Whereas the United States may have angered Kurds with its refusal to endorse the legitimacy of the referendum—which passed with 93 percent of the vote—Russia’s neutral stance may yet earn it the reputation of supporter of Kurdish self-determination, much to Washington’s chagrin. Russia’s position toward the KRG was reinforced on October 23, when Russian Foreign Minister Sergey Lavrov stated that Moscow and Rosneft would seek to increase their involvement in the KRG petroleum sector in the near future, adding that Russia “would not abandon the Kurds.” Also on October 24, Russia’s deputy prime minister for the defense industry, Dmitry Rogozin, declared that Moscow intended a “full-scale return” to Iraq—diplomatically, economically, and, potentially, militarily.
Furthermore, the PUK’s ascendancy may yet collapse under its own weight. Though propped up by outside powers, the PUK leadership’s decision to denounce the popular independence referendum has earned it the ire of many—and not only in the Kurdish street but also among its highest party ranks. Kosrat Rasul, PUK member and vice president of the KRG region, referred to the loss of Kirkuk as Kurdistan’s “second Anfal,” a reference to Saddam Hussein’s brutal campaign of ethnic cleansing against Kurds in the late 1980s, which killed an estimated 100,000 civilians. Other PUK leaders, such as former Kirkuk governor Najm al-Din Karim and chairman of the PUK politburo Mala Bakhtiyar, have openly criticized the Talabani family, saying their actions may lead to civil war within Kurdistan.
Ala Talabani herself has acknowledged the split within the party, saying on October 18 about the PUK that “it’s undeniable we’ve become [separated] into two camps…after the death of [Jalal Talabani], there was no longer unity within [the PUK] regarding decision making. That said, a group within the Politburo began making decisions without consulting the remainder of the party leadership…. these are the same people that call us traitors, us being Bafel Talabani, and others.”
Anger toward the PUK leadership over its position on Kirkuk will likely boil over on the Kurdish street as well. A member of the Kurdish security forces, who asked to remain anonymous because of the sensitivity of the situation, hinted that after the fall of Kirkuk PUK militia members began defecting to the KDP and are now helping to prop up the new front lines separating Iraqi Army and PMF units from Kurdish peshmerga. Over the past week, Kurds in Erbil have been protesting in front of the American embassy against Washington’s perceived inaction.

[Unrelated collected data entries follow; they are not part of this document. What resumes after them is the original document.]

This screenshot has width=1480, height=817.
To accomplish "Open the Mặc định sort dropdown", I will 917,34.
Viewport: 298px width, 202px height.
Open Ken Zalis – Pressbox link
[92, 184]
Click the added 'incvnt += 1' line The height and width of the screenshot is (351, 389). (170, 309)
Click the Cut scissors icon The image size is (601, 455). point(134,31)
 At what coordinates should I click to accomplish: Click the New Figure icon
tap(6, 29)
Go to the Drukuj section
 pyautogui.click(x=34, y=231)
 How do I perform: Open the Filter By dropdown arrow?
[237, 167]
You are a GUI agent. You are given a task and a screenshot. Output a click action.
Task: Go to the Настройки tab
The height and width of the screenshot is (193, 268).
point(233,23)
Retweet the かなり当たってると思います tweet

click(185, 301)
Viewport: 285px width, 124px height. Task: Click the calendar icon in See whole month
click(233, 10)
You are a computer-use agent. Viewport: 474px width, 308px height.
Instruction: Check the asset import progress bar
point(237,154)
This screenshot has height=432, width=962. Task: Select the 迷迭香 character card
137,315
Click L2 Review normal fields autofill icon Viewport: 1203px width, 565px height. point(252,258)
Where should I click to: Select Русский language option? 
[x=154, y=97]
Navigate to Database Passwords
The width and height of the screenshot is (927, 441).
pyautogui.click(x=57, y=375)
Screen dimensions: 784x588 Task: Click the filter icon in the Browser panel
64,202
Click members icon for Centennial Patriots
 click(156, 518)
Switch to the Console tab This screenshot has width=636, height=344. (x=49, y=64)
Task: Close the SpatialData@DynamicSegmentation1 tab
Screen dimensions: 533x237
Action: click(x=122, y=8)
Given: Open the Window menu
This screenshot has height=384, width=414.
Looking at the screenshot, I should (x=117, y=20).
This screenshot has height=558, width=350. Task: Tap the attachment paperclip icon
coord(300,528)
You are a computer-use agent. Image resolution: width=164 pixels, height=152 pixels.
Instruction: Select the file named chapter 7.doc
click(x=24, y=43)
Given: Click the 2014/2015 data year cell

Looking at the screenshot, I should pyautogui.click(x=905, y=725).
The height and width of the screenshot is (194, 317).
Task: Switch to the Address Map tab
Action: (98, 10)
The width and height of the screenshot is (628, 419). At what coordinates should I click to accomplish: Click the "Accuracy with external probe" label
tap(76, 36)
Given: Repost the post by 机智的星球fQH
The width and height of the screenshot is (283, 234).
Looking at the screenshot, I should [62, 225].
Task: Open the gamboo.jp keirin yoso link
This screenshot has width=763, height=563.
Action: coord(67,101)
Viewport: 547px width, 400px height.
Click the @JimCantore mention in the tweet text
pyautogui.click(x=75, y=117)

These are all circumstances that the KDP can take advantage of to shore up its position and portray itself as the true defender of the KRG’s interests. Baghdad may have made gains over the past week, but dealing with an angry, unruly Kurdish populace may be more than it can handle. And while Iran and its proxies may also have gained significant ground in and around Kirkuk, their fortunes could soon change too. Whether or not this will play out to America’s interests, however, is anyone’s guess.